Musica Liturgica SANTA
L'approdo della vita cristiana è la santità, e la vita liturgica, inclusa la musica per la liturgia, è una via a essa. Anche se tecnicamente perfetta, una musica che non è "per la liturgia" non serve allo scopo. Il nesso "musica e liturgia" è inscindibile. La "tradizione musicale della Chiesa costituisce un patrimonio d’inestimabile valore... specialmente per il fatto che il canto sacro, unito alle parole, è parte necessaria ed integrante della liturgia solenne". La qualità della musica deriva dalla sua capacità di farsi preghiera liturgica, il momento più alto della vita cristiana. Essa deve porsi come "superamento del quotidiano" pur servendosi dei suoi strumenti. Il linguaggio, come "scarto tra noi e le cose", ci impedisce la perfetta identità con il mondo, ma ci apre all’illimitato. La musica liturgica, con il suo "scarto simbolico", deve servirsi dei mezzi del quotidiano senza diventare "quotidiano".
La musica liturgica, in quanto liturgica, vive la tensione tra l’origine e il compimento, non volendo il presente ma l’eterno. L’essere liturgico "anima" la musica, donandole una vita soprannaturale. Essa, unita all'azione liturgica, ci rappresenta l’ordine primordiale ferito dal disordine del peccato. Il filosofo Erich Przywara la definisce "sospesa tra eternità e caducità", e si potrebbe chiamarla "musica cosmica". Come lo spazio sacro nelle religioni antiche è ordinato e "chiuso" (nel senso di concluso e perfetto), così la musica liturgica ristabilisce l’ordine un tempo perduto, scompaginando il disordine in cui viviamo e che pensiamo sia la vita vera, come Divo Barsotti ripeteva che la vita vera è Cristo.

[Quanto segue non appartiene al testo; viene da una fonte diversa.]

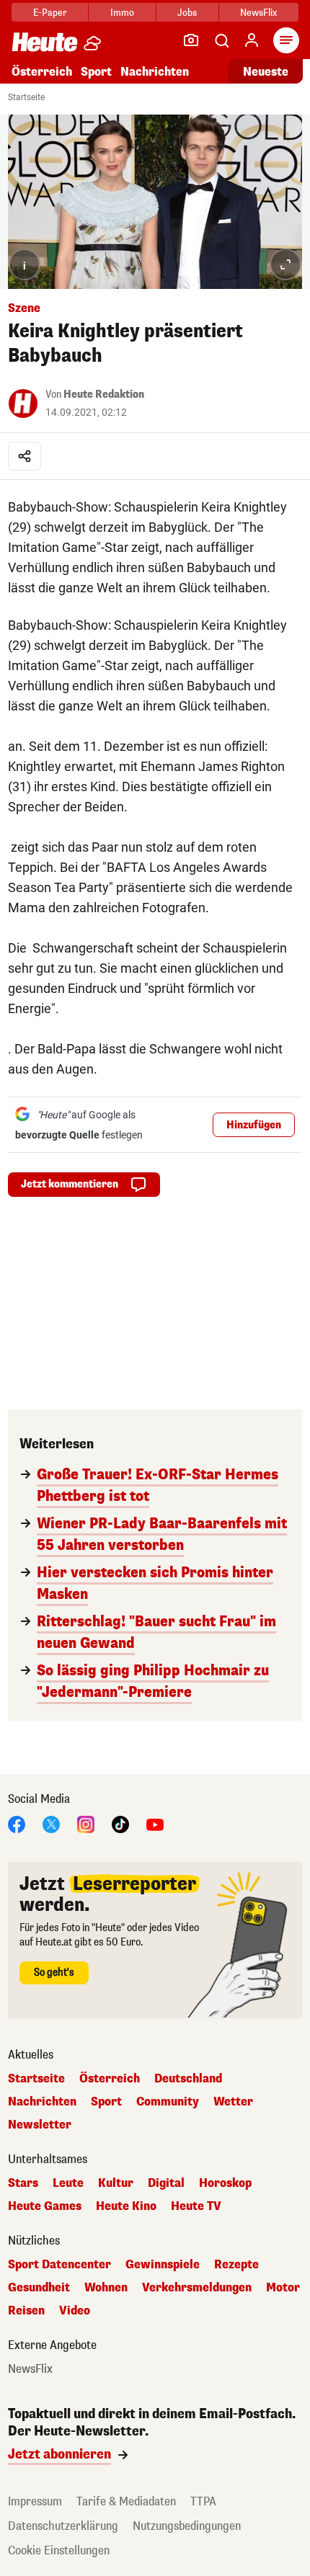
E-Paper (50, 12)
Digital (166, 2183)
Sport (96, 71)
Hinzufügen (253, 1125)
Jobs (187, 12)
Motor (283, 2288)
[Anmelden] (251, 40)
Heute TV (196, 2206)
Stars (23, 2183)
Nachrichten (42, 2102)
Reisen (26, 2311)
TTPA (203, 2501)
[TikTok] (120, 1823)
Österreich (42, 71)
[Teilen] (24, 456)
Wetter (233, 2102)
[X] (51, 1823)
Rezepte (236, 2265)
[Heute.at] (45, 41)
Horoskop (225, 2183)
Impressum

Musica Liturgica ECCEDENTE
La musica liturgica, dal latino ex-cedere (andare fuori), deve "eccedere" la musica quotidiana. Essa si protende oltre, poiché la liturgia è una dimensione altra rispetto alla vita di tutti i giorni. Deve facilitare quello che viene definito "scarto simbolico" nel fedele. Ciò non significa escludere l’uso di elementi dei linguaggi popolari, ma questi devono essere trasformati dal contesto di provenienza per essere fruibili nel contesto di arrivo. Musicisti esperti hanno sempre saputo attingere da materiali profani per produzioni liturgiche, trasformandoli e integrandoli nell’ordito liturgico. È un'operazione che richiede perizia e conoscenza dei linguaggi, non può essere affidata a mani inesperte. Non tutto può essere santificato, e la musica profana del passato, dominante e derivante dalle melodie liturgiche, non è paragonabile alla musica di consumo odierna. La musica per la liturgia deve distinguersi, muovendosi su un altro piano rispetto alla musica che suscita solo un generico sentimento religioso.